I started grad school in 2006, and I had enough money from my teaching salary that I could splurge a little more on food than I had as an undergrad. I bought chicken and veggies and generally ate more like I had when I was in France. I bought a road bike and used it almost exclusively. By the end of grad school, I weighed about 125 pounds.
In 2008, I got a real job and married a lawyer, which meant our food budget was enough that I could splurge. Between that and the stress, I dropped another ten pounds in a year and a half without ever meaning to. I was too stressed and in physical pain to work out anymore; running and biking hard made me feel ill, so I lost most of my muscle mass.
I got divorced in 2009, alarmed at how little I weighed — the lowest since age 17. I made an effort to get healthy again, and cured myself of my debilitating chest pain. I was still pretty skinny, but I looked and felt OK again. I remembered that I’d been skinny for most of my life, so I ate whatever I wanted and called it good.
Me in 2010, fitting into my Grandmother’s 22-inch-waist dress from the 1940s.
There were a lot of people who apparently thought I was still too skinny, however, and they made a point to tell me so. They asked what I ate and gave me plenty of non-expert medical and nutrition advice. They suggested I do more squats at the gym. They suggested I eat until it was uncomfortable. In fact, everyone had a different approach I should take to gaining weight. Some of them listened at the bathroom door to make sure I wasn’t bulimic. I started protesting, automatically, whenever anyone brought up how small I was, “I’m just small-boned.” I started wondering, am I the only person who thinks it’s weird that people are allowed to pass negative moral judgement on thin girls this way? It seems way more culturally acceptable to give me unsolicited nutrition and weight advice up close and personal than it would be to stop an obese woman on her way to grab silverware and give her unsolicited nutrition and weight advice.
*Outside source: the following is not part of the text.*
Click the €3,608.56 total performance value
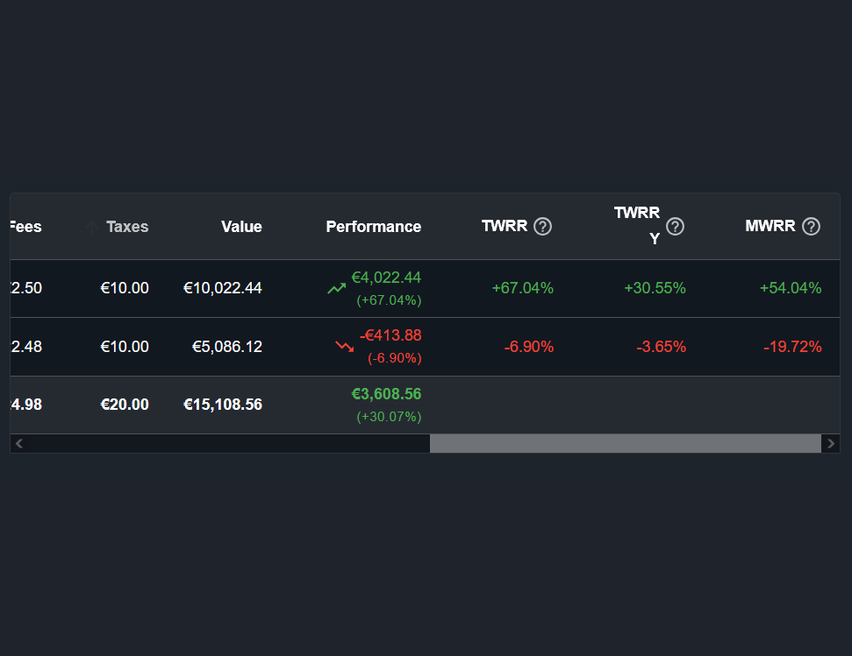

The thing of it is, I do have small bone structure. I’ve always had small bone structure. Even at less than 110 pounds, I still had curves. In that way, I’ve won the genetic jackpot, I guess. But in other ways, it’s a huge inconvenience — even aside from the unsolicited comments. I am so slight that I tend to injure myself at pressure points that would not even phase someone else; right now, I’m recovering from a cracked rib that wouldn’t have broken on a larger person. Before you start saying that’s probably my own fault, I’ve faithfully taken calcium in various forms and drunk milk my whole life. This actually was worse when I was heavier; I injured my wrists repeatedly trying to hang my weight from them and my joints hurt when I ran, which has not been the case recently. Now I can do pull-ups, no problem. Strength to weight ratios, baby.
All of the unsolicited advice affects me, as it affects anyone. I stopped doing cardio years ago, opting for the occasional sprint instead. I’ve played with things, stopped eating gluten, started eating more meat and fat. At one point, I made a food diary and checked in with a nutritionist, and she told me my diet was perfect. I got a few blood tests to check my thyroid, iron and so on, and everything was still normal.
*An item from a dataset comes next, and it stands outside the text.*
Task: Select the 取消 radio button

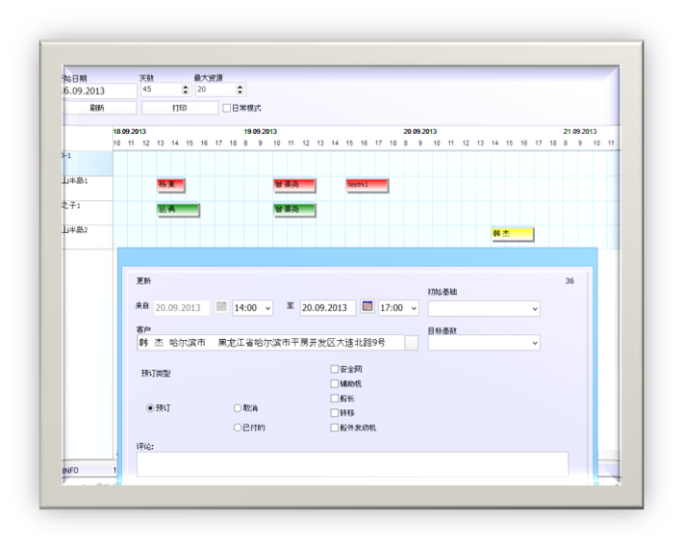Action: tap(238, 408)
This last winter, it got to the point that I literally tried to gain weight and literally lost weight instead — hence, despite being mystified and frustrated by my excess pounds for years, sometimes I have a hard time believing weight loss should be difficult for anyone. Apparently all you have to do is a little cold-weather recreation while you eat a ton of organic grass-fed meat, organic veggies, dark chocolate and as much butter, cream and coconut oil as you can get down.
Or maybe I just have parasites from all my travels. It’s something to consider. I’ll probably get that tested soon.